J On The Beach 2017 — Jepsen Workshop

August 03, 2017
JOTB Distributed Systems Databases Jepsen Testing

The first book I’ve read about distributed systems was Distributed Systems: Principles and Paradigms by Andrew S. Tanenbaum and Maarten van Steen.
I was reading at the library on my last year of study and I remember being confused very often, and to be honest I didn’t even finish it…

By the end of 2013 or beginning of 2014, I progressively started to regain interest in distributed systems after having been distracted by programming on mobile devices for a while.

At that time, something appeared on my radar, it was named Jepsen, and this year I’ve had the chance to finally give it a try by myself by attending J On The Beach and its Jepsen workshop animated by no one else than the author: Kyle Kingsbury.

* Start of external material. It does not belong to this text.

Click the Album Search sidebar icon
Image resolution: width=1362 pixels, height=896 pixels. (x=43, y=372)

J On The Beach Day 1: Jepsen Workshop

After a warm welcome and a handshake, Kyle Kingsbury started introducing Clojure for a brief moment: the syntax, data structures literals and the immutability part, just enough to be able to follow the hands-on part of the workshop.

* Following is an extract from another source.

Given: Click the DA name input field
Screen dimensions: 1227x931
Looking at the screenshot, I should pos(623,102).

It’s true that Clojure might be disturbing at first glance, like any new programming language’s syntax.
If you’re interested in learning Clojure (you should), Kyle’s blogpost series Clojure from the ground up and Daniel Higginbotham’s Clojure for the Brave and True are really great resources before you go into more in-depths topics with The Joy of Clojure for instance.

After this quick aperitivo, Kyle gave us an overview of Jepsen’s design and core concepts, namely: Operations, Generators, Clients, Nemesis, History and Checkers (and Models) which, combined together and executed, form a Jepsen Test. So what is Jepsen?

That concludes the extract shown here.